The Judiciary Committee, in a 20-1 vote, passed the Electronic Communications Privacy Act of 2000 (H.R. 5018). The bill requires "probable cause" for government access to trace electronic communications. It also requires a warrant for government seizure of read or unread e-mail stored with an Internet service provider for up to one year.
The committee adopted a version of the bill offered by Rep. Charles Canady, R-Fla. Calling the legislation a common-sense approach that balances privacy and law enforcement concerns, Canady urged quick consideration by the full House.
"It is especially important that, as law enforcement does its job, we work vigilantly to protect the privacy rights of individuals, particularly in the area of communication on the Internet," he said.

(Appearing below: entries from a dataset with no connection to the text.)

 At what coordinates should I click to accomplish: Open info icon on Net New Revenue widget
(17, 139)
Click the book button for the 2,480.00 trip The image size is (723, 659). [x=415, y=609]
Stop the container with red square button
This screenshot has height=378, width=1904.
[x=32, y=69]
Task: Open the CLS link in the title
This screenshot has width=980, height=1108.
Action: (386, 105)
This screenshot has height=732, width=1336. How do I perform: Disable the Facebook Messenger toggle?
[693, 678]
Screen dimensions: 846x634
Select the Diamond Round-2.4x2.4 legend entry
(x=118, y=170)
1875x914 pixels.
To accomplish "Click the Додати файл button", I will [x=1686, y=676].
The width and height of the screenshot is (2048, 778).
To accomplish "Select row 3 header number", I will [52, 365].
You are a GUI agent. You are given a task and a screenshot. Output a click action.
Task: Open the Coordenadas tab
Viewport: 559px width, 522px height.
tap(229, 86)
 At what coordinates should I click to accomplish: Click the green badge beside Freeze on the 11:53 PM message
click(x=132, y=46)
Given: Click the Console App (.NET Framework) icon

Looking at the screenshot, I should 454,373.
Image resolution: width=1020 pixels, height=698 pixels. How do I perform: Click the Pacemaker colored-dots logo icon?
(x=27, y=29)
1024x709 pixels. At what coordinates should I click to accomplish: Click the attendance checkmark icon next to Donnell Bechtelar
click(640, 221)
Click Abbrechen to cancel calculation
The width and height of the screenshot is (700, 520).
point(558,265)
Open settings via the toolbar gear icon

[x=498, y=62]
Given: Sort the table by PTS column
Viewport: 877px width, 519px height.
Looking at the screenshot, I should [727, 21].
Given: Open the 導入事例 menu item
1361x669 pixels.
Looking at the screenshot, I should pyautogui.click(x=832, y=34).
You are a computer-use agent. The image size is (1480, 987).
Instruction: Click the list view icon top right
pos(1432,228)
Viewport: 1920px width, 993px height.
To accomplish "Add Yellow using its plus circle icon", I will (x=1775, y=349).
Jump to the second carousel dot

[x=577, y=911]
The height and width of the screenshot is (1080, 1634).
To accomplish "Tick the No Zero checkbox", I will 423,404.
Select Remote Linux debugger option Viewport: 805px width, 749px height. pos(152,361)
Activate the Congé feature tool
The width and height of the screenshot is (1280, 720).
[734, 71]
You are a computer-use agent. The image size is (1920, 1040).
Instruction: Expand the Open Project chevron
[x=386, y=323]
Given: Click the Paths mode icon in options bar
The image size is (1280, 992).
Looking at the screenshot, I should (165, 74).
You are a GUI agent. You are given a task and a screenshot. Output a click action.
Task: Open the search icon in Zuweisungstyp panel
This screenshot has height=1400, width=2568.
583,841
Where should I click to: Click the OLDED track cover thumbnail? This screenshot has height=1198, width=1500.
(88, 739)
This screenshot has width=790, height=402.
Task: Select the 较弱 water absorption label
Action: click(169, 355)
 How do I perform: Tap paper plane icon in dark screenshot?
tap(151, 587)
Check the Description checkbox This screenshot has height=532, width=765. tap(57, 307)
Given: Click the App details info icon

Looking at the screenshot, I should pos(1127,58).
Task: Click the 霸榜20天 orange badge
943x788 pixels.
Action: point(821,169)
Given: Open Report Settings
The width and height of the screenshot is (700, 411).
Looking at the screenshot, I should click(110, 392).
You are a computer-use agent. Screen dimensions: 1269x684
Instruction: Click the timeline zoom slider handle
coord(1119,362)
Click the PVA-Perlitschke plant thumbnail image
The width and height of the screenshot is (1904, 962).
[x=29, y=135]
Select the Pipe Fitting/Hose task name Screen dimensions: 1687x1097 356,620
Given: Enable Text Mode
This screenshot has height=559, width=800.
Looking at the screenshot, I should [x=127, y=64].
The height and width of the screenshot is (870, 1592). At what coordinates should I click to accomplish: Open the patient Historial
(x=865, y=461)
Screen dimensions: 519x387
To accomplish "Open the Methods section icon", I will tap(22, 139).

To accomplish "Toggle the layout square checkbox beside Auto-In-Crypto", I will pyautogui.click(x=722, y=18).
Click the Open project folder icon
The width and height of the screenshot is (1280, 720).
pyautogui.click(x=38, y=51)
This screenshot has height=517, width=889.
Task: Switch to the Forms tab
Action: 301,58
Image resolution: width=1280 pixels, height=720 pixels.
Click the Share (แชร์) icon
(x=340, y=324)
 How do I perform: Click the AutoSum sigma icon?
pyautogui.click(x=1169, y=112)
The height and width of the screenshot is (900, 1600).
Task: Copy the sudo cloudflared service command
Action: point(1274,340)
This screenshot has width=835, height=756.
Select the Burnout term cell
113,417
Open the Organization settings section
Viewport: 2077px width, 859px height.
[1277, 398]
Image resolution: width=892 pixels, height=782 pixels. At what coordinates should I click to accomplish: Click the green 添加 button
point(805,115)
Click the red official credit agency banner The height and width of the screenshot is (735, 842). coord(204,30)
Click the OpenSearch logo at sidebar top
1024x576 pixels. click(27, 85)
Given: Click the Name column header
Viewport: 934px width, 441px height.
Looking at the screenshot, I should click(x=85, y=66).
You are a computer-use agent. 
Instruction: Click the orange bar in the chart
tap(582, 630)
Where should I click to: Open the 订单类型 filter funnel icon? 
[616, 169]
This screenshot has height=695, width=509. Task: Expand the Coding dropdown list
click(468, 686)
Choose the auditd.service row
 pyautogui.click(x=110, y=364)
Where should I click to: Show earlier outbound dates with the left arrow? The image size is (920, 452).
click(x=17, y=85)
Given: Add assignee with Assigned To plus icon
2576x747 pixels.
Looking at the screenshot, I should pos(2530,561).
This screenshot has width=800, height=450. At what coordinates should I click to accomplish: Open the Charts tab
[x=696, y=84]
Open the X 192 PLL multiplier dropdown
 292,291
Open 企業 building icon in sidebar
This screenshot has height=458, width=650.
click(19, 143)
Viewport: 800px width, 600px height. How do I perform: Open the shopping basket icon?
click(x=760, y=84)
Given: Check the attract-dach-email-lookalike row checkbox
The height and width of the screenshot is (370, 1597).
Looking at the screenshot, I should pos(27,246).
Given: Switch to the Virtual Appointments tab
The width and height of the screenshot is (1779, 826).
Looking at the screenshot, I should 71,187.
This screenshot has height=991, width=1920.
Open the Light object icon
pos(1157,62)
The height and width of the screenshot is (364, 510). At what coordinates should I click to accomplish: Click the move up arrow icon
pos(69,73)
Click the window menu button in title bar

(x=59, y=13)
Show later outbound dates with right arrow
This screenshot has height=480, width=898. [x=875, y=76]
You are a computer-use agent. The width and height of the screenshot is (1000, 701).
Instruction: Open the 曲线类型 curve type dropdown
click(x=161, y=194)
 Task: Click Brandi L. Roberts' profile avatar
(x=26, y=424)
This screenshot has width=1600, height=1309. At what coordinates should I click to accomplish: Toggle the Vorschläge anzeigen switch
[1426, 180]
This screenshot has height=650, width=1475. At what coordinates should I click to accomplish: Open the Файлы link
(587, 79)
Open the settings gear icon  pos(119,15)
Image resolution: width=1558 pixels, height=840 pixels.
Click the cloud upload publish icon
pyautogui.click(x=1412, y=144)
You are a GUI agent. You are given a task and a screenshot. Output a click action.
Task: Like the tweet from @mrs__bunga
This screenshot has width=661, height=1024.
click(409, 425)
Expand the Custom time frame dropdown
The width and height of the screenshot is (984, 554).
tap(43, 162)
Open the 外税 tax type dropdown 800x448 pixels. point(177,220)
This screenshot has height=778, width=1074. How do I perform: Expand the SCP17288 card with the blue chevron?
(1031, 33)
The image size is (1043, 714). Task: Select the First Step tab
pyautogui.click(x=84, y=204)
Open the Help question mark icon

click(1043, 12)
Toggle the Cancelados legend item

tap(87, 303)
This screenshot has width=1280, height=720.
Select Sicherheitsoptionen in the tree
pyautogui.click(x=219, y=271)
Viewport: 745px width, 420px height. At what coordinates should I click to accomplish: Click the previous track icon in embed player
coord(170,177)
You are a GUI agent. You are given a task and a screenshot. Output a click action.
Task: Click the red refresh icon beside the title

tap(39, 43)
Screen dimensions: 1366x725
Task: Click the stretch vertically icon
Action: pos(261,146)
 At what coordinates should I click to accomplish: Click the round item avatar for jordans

Concern about electronic privacy has escalated on Capitol Hill since more information has become public about law enforcement techniques and systems, such as the FBI's Carnivore electronic message monitoring system.
While there is no Senate counterpart to the bill, House supporters are hopeful the Senate either will adopt this version or move forward with something similar before the end of this session.
Among its provisions, the bill requires the federal government to report annually on the number of requests it makes to disclose the contents of stored electronic communications. It also increases the civil penalties that may be applied to people who illegally intercept electronic communications by raising the daily damages for each violation from $100 a day to $500 a day.
Also, the bill requires high-level Justice Department approval for interceptions of electronic communications, as is required for interceptions of wire and oral communications.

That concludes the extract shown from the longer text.